Elsewhere in this miscellany, Clive James miscalculates with an unctuous essay on Kingsley Amis, Ian McEwan offers more from his oblique angle with “Solid Geometry” and there is an eloquent, unguarded piece by Robert Lowell on John Crowe Ransom. Hamilton also includes “In Isfahan” a story from the great Irish writer, William Trevor, a witty memoir by Jonathan Raban, some early instalments of Hugo Williams’ tiresome odyssey in the United States and some painful prose by Shashi Tharoor, archly entitled “The Loneliness of the Short Story Writer.”

The New Review Anthology is a justifiable skite for Hamilton as talent scout but it’s a motley collection, much of which has dated or is available to us in more finished form.

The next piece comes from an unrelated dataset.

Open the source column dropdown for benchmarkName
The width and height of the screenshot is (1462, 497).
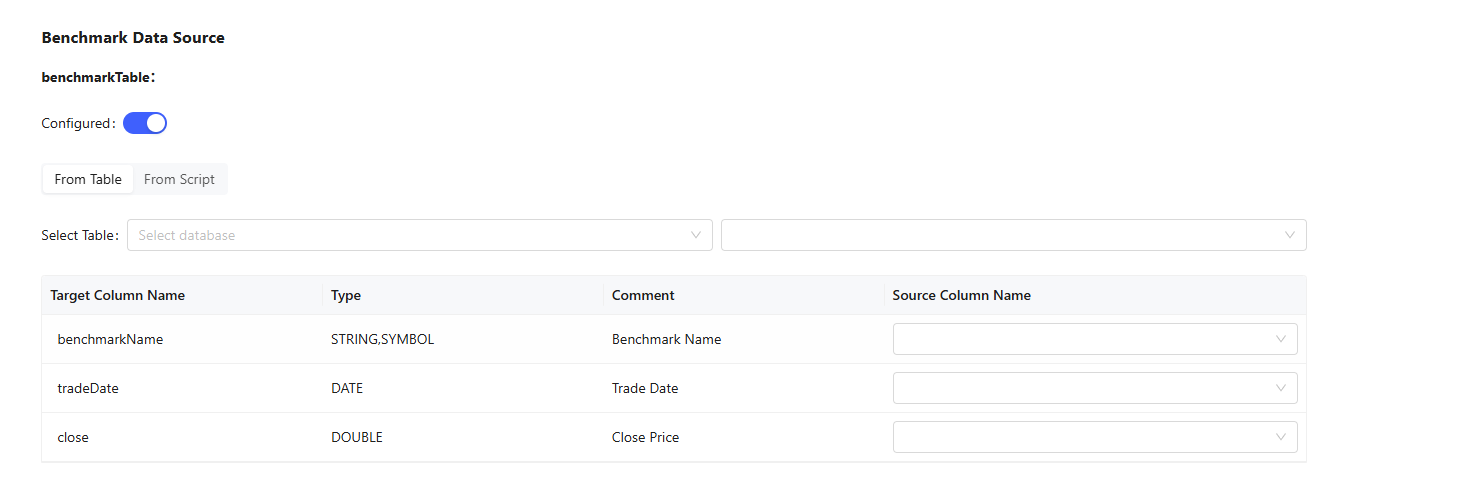[x=1094, y=339]
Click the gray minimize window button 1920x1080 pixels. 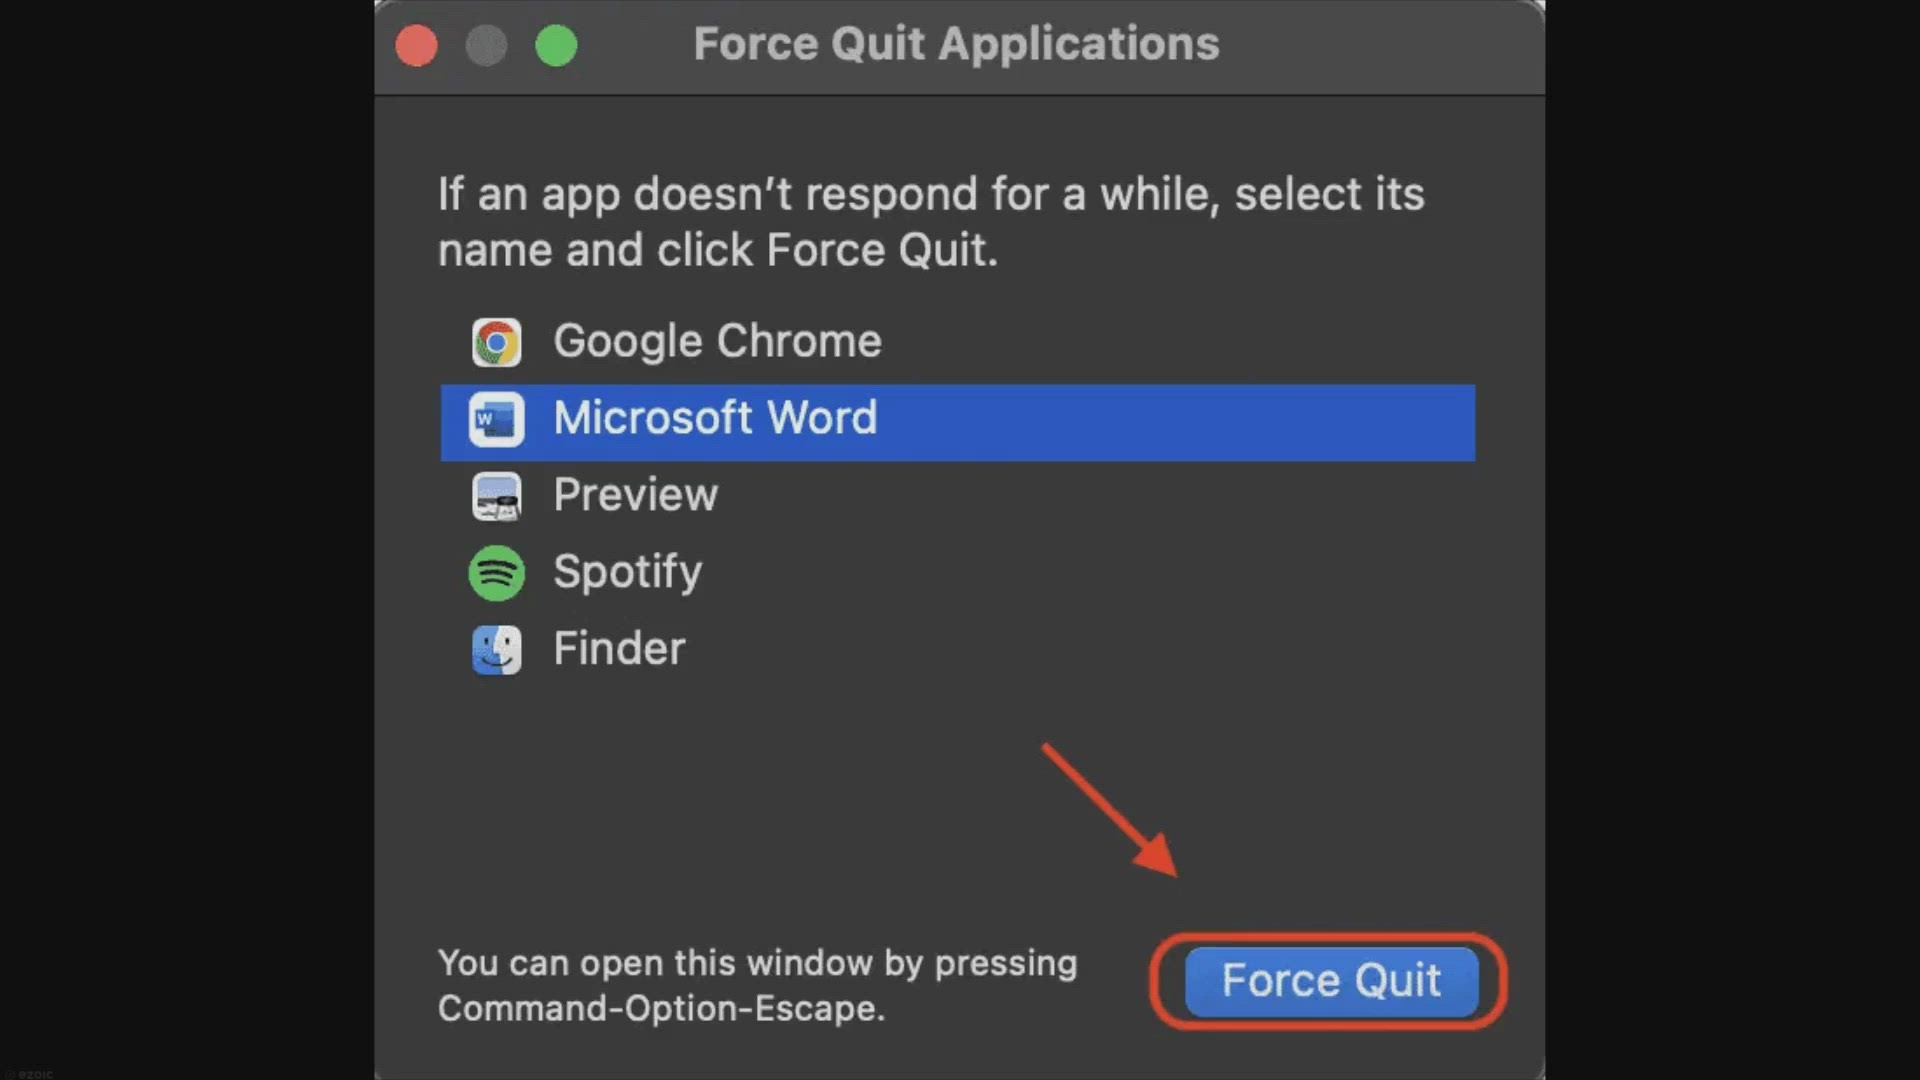point(486,46)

Seamus Heaney has produced more and better than “The Skunk” and Gavin Ewart has rarely done worse than “Just a Smack at”.

Hamilton tells us in his Preface that he ditched back reviews and instalments from The New Review’s Edward Fygge column- at one stage written by Julian Barnes, the Flaubert’s Parrot man – on the grounds that even first rate ephemera must pass. It is a judgement to be regretted because it might have infused this accomplished, but unnecessarily priggish, collection of relic from the near past with some welcome spontaneity.

“Mixed Relics” The Adelaide Review, No. 41, August, 1987. p.17.